Designers have begun to embrace creativity in direct marketing and design not by the “rules,” but for responses.
Everything we know about direct marketing is shifting. Print-inspired email design is emerging from the cautious best practices once responsible for rigid templates, preview panes, and (gasp) plain-text emails. As Lisa Harmon and Alex Madison discussed recently on MediaPost:
"The focus was always on telling the whole story in the preview pane to grab subscribers before we lost them. But these days, we're seeing that when you use design elements to pull people's eyes through the layout, people will scroll."
Women consumers are scrolling through emails, which are beginning to resemble glossy magazine ads more than unresponsive direct marketing sell sheets, which typically frequent inboxes. Brands are being rewarded for their design rebellion with opens, clicks, oohs, and ahs.
Design Rules
There is no single set of rules for email design. Through trial and error, a set of email design best practices has begun to emerge, replacing old dictums: The most important content should conform to a single-browsing width to capture readers immediately. Email design was confined to boxy templates in an attempt to ensure compatibility with multiple email clients and devices. It was easier to play it safe or, even worse, send plain text emails.

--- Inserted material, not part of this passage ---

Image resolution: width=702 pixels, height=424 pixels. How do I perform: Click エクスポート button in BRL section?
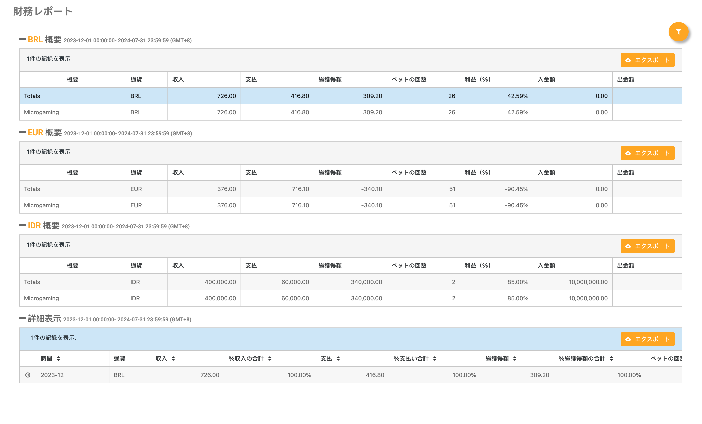[647, 60]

Brands, such as Nordstrom, are greeting inboxes with emails designed to out-style templates. The multi-platform retailer’s print-inspired email designs inspire women to scroll beyond preview panes and enjoy entire messages. Each number serves as a visual cue, which ushers the eyes from product to product and then takes shoppers online for social commerce. Is it more work? Yes. But print-inspired email design can gain responses from women consumers who are immune to emails restricted by rules.
Design Responsively
Email design is not about landing in inboxes on a single device. Smart brands are calibrated for multi-platform responses on laptops, tablets, and smartphones. Corresponding direct marketing campaigns are too often static and unable to travel with consumers across platforms. Smashing Magazine offers a reminder of the challenges that await brands that attempt device agnostic email design:
"Designing an HTML email that renders consistently across major email clients can be time-consuming. Support for even simple CSS varies considerably between clients, and even different versions of the same client."
What appears as design genius in Outlook can show up as gibberish on a mobile device. Brands are incorporating principles of responsive web design, which adapts to users’ devices and platforms.

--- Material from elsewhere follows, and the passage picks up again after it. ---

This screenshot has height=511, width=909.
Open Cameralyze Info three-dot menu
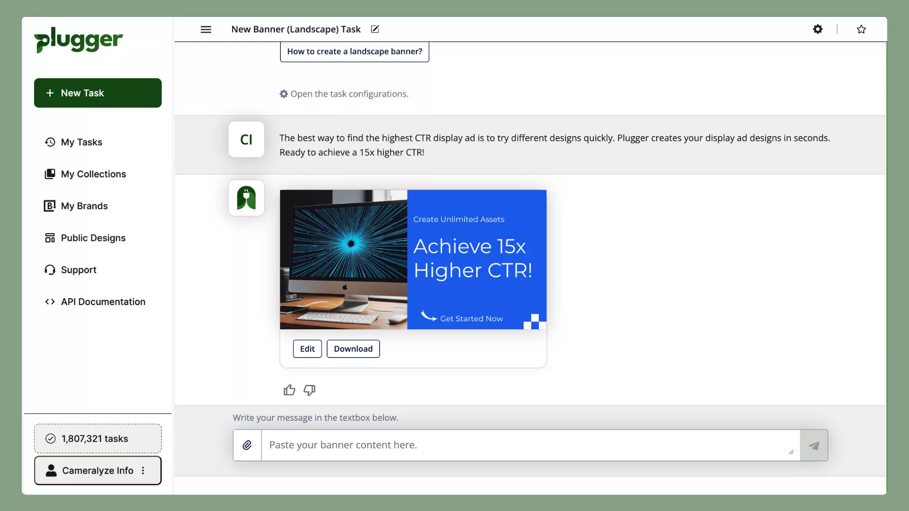coord(143,470)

Some Best Practices Still Rule
Some industries continue to heed best practices. A financial services firm may not have the benefit of using visual cues to guide consumers through its catalog of services. A real-estate developer, on the other hand, can guide clients on a tour of a residential or commercial property — taking users beyond the preview pane by showing a property as it’s being developed.
Multi-platform brands, especially retailers, have an advantage in this age of design rebellion. Banana Republic’s email design fashions an outfit, which features its products from head-to-toe. Women are invited to “get this look” via social commerce.
Even Trade Joe's, which bucks the e-commerce trend, designs its emails for responses and appears to have no allegiance to traditional email design best practices. “Deriving perfectly from their brand message and usual a linocut/printmaking style, their humorous choice in imagery and type has thrown caution to the wind,” says Paoling Che of Inbox Junky. “Now, I really do want some ice cream.”
It’s responses like Che’s that make skirting email design best practices a risk worth taking. Discovering the right visual cues and creating design agnostic, cross-platform emails can inspire readers to devour messages, positively respond to brands, and evangelize their social circles. That is a design rule we all should obey.